This last week there was a 25 year old Aussie guy visiting the resort. He had been working in Suva teaching young kids how to play basketball for a year on an Australian work grant. His trip was coming to an end and he heard of Mai Dive from friends that had already been here and are back in Suva. On his last day, Petero took him and me spearfishing right in front of the resort.
We geared up in wet suits, weights, fins, mask, snorkel, and Fiji hand spears. The spears are long, thin pieces of steel with a sharp point on the end. And you use a makeshift rubber band/slingshot sort of thing to shoot the spear. It works very well and can catch a good amount of fish in a short amount of time. That day we went out with Petero was the second time I had been spearfishing in my life. I shot/hit 7 fish, all bigger than your hand, but only caught 4 because some of the fish wiggled off the end of the spear. When Pete brought the fish in, he lost 2 out of the 4 so, at the end of the day, I was only left with 2. Pete caught 2. I caught 2. Mark caught 0.
After that excursion, my spirits were high and I decided to venture out near some deeper water the next day. In front of the resort is a shallow reef marked by a 6 foot beacon. 100 yards to the south west, there is another shallow reef with an old beacon that is underwater. We’ve taken divers there and always see schools of Barracuda, a few Trevally, and a stack of Bat Fish. Naturally I thought it would be a great place to fish at. So I took the kayak out with all my gear, all by myself mind you…and spear fished near the “Bat Rock” as we call it at Mai Dive. I was going after some hand size Parrot fish with a little bit of luck.

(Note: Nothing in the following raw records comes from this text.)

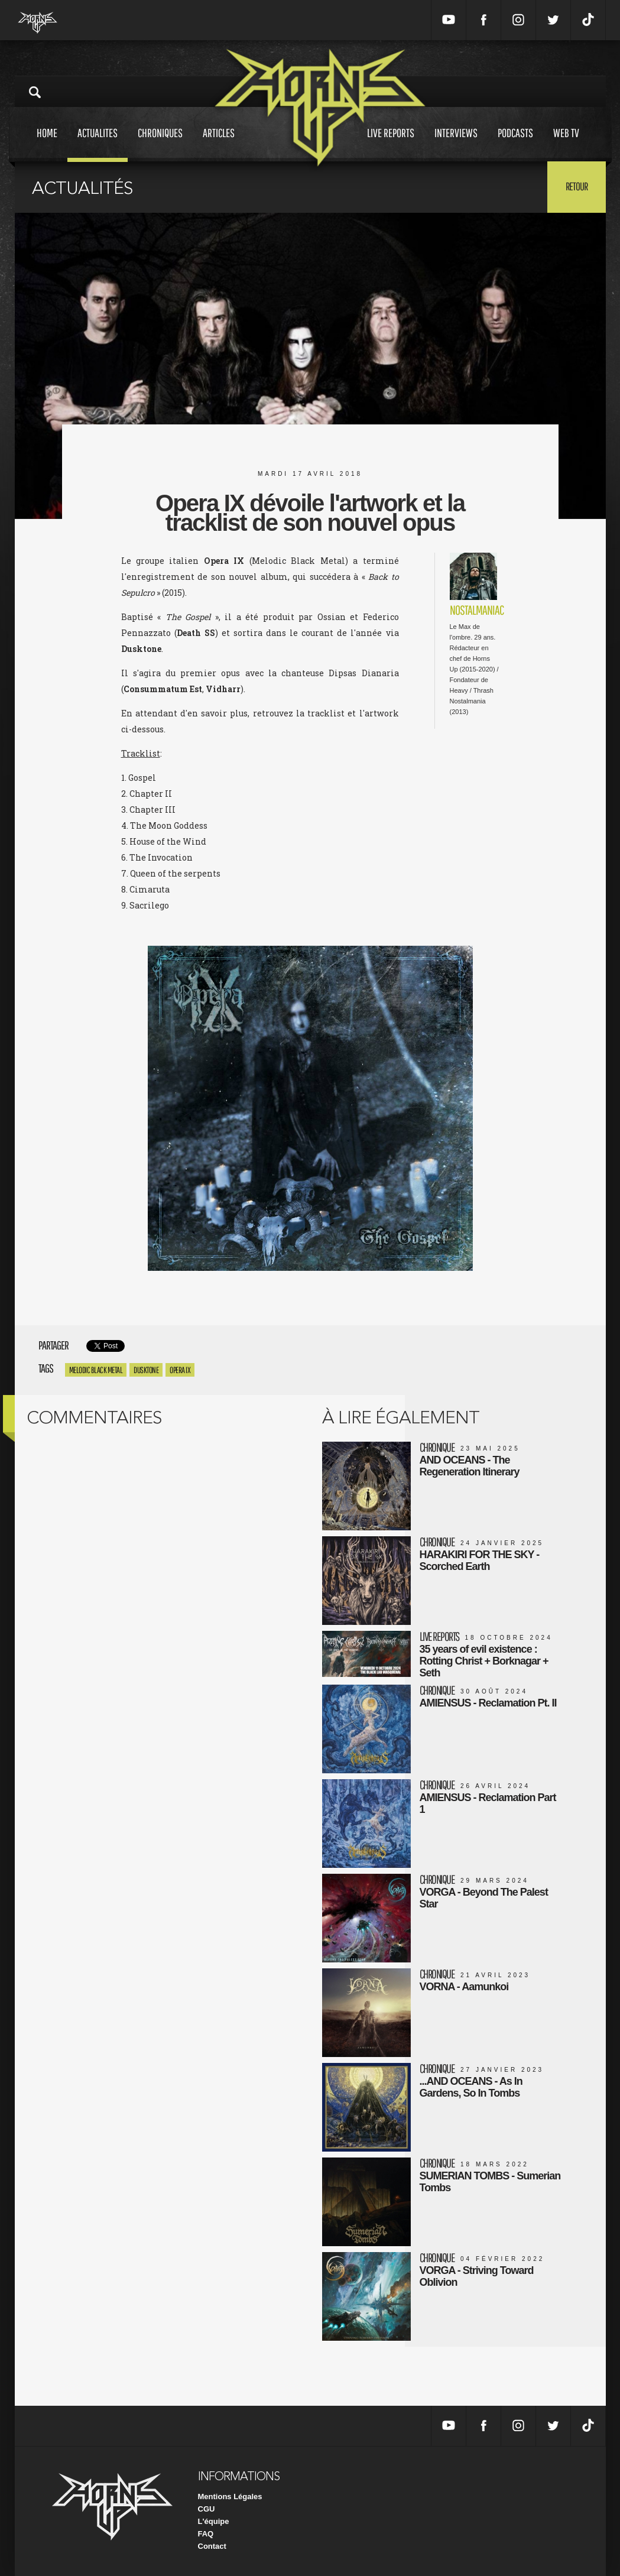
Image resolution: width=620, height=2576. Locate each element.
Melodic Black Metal (96, 1370)
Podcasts (515, 144)
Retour (576, 186)
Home (47, 144)
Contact (212, 2546)
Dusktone (146, 1370)
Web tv (566, 144)
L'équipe (213, 2521)
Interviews (456, 144)
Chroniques (160, 144)
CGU (206, 2508)
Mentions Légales (230, 2496)
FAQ (206, 2533)
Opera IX (180, 1370)
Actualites (97, 144)
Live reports (390, 144)
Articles (219, 144)
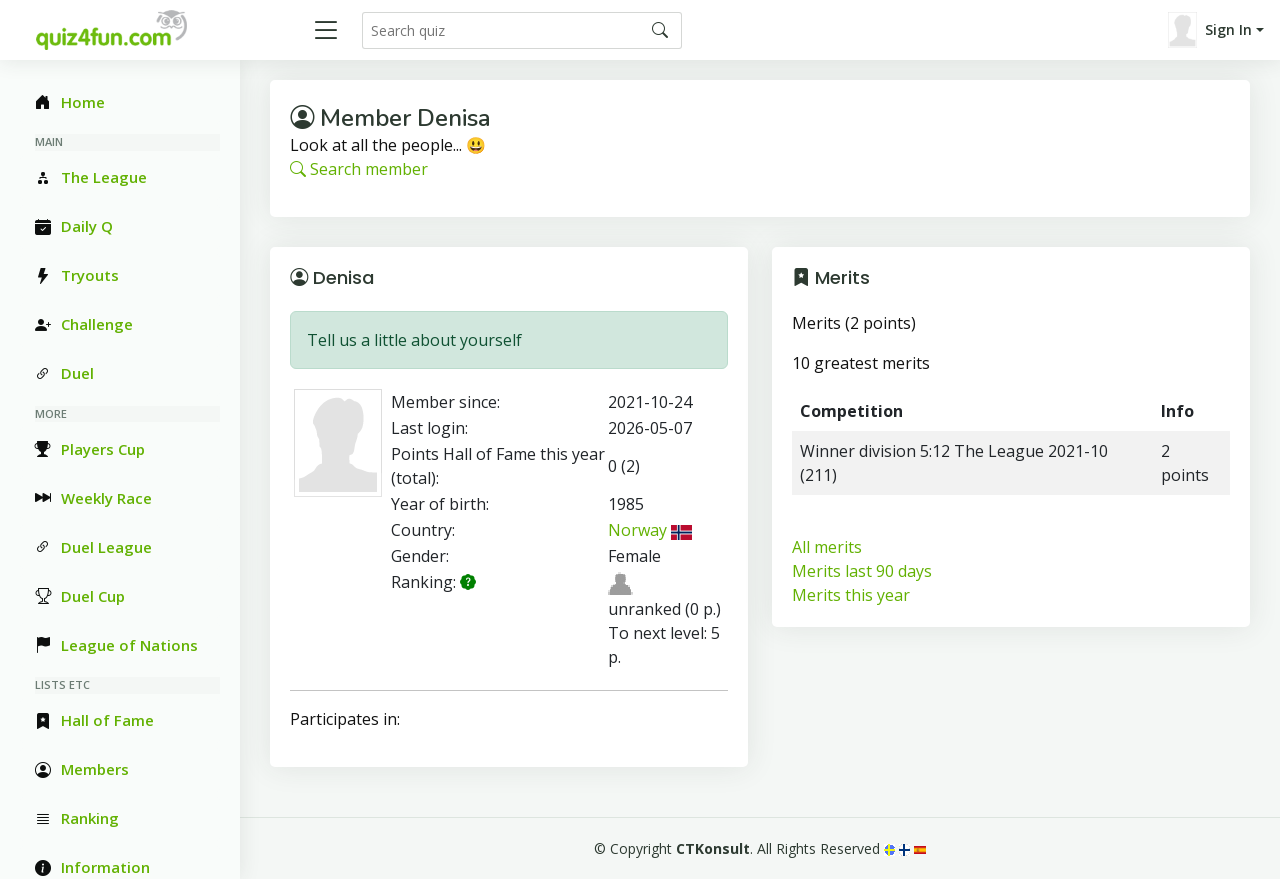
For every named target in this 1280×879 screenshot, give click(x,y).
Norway (650, 530)
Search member (359, 169)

As I drifted over the edge of the reef and out into the blue, I saw two big Trevallys swim 1 or 2 meters away from me. They swim a few meters down and come right up next to you to see what’s up. I had my spear gun loaded and safety off. Waited. Waited. One kick. Two kick. Held my breath. Dove down. Then BANG! I fired the speargun, but it grazed off the side of the head. DAMN! I yelled as I surfaced. If had brought that fish in–what a story for the locals. A white guy goes fishing by himself and pulls up a big Trevally. MAN! But no luck. No big Trevally.
Above is a picture of a school of small Trevally. The one I shot at was twice that size. In Kadavu, we get Giant Trevally and Bluefin Trevally.
All I know is that one day, I’ll get that fish!